This week, 50 Philadelphia acts will take the stage at the Walnut Street Theater to perform in the F. Harold Comedy Festival. Featuring stand-up, sketch, and improv the F. Harold Festival is a mixture of some of the best comedy Philly has to offer. The performances start at 6pm each night, Tuesday through Sunday and acts have been given 30 minute blocks to show audiences the wide range of comedy available right here in the city. Tickets to the show are available at the door or online at $10 for one night of shows, or a full festival pass that gives you access to all six nights of comedy for $25. We caught up with festival organizer Rick Horner to ask him some questions about F. Harold.

How did the festival come together?
The festival is a way to let Philadelphia and everyone in it know how lucky I feel to be involved in it and able to be around such wonderful, hilarious, damaged people. I feel like it is kind of a theater of the heart. By focusing on the entire spectrum of culture, the hope is to continue to find and build a Philadelphia audience for comedy, a devoted crowd of regular attendee and fans. Huge thanks to Emily Davis, Cara Schmidt, Mark Dames, Jess Carpenter and Chris Calletta — who are amazing and invaluable to me and this community. Hug them!

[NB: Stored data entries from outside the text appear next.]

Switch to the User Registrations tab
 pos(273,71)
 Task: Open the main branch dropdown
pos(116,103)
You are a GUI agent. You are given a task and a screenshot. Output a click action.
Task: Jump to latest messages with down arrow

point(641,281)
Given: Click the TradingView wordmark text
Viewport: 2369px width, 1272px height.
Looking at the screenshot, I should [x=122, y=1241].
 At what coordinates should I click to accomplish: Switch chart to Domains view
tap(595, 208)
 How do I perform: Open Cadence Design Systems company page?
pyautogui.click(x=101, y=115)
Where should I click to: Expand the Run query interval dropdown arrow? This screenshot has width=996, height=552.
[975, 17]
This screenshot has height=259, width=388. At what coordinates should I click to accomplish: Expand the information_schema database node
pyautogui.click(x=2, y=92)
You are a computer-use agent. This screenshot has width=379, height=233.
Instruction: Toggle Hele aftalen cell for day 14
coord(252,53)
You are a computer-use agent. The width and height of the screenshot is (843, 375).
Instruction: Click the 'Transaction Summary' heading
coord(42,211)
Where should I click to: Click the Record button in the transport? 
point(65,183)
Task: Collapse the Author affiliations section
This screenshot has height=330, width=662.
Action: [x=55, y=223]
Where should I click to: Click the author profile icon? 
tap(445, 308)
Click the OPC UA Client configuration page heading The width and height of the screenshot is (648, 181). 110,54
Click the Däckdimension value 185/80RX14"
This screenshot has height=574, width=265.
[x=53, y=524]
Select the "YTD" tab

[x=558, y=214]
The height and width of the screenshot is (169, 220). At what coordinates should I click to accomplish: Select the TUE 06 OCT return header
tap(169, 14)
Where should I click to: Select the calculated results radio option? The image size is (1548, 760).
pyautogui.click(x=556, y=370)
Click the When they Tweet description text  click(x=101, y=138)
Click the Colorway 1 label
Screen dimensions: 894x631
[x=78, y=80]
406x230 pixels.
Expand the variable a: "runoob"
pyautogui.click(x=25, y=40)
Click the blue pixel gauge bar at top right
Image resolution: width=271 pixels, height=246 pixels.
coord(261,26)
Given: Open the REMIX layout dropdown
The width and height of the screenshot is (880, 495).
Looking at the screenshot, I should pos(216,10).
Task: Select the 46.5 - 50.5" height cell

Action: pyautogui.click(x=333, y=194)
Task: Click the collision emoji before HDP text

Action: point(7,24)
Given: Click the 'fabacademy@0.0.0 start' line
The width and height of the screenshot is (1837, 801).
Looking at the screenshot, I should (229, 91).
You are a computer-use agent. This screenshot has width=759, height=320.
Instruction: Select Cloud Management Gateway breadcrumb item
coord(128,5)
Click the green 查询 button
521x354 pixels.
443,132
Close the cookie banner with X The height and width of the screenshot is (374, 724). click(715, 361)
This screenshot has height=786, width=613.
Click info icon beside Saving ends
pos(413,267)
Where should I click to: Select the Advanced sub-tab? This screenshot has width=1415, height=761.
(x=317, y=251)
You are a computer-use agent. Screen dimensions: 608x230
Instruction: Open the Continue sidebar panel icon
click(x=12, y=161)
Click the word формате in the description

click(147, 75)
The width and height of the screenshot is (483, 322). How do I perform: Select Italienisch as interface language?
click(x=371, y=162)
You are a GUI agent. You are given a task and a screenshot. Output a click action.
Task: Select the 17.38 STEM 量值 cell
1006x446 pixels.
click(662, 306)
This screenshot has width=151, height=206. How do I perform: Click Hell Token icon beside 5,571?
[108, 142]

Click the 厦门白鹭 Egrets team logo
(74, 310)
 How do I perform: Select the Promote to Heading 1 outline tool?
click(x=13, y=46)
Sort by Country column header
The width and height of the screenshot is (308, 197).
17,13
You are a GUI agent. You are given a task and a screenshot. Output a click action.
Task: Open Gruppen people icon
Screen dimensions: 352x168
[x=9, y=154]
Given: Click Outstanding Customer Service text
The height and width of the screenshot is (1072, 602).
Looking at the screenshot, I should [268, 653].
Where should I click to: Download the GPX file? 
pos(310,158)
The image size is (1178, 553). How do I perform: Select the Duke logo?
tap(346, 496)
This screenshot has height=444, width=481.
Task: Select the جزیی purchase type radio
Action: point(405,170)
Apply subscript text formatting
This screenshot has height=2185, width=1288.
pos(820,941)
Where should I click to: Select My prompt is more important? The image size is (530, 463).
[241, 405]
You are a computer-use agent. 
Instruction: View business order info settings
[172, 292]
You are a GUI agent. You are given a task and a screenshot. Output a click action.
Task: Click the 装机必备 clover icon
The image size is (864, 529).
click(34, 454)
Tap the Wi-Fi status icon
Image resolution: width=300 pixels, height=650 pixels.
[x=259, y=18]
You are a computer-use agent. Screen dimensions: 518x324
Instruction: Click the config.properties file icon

How is F. Harold going to be different from other festivals in Philly?
F. Harold is going to be a little different from the other festivals in Philly because I tried to blend the parts of comedy that seem to be finding so much overlap in the city already, thanks to Philly Improv Theater and The Philadelphia Joke Initiative. They have fostered a true sense of cohesiveness between stand-up, sketch and improv and the goal of the F. Harold is to allow all the talent Philly has to offer the opportunity to both demonstrate and exhibit each other, and showcase new ideas and people. Also, we will have polar bears with waffles. Haha. That is wacky.

What are some of your favorite comedy festivals and have you incorporated any ideas from them in planning F. Harold?
There are a ton of good ideas that I have seen at other festivals and the main ones I am going to attempt to incorporate are keeping shows tight time-wise, making the performers happy (who in turn make the crowds happy), and do my best to keep the enthusiasm high for these deserving folks.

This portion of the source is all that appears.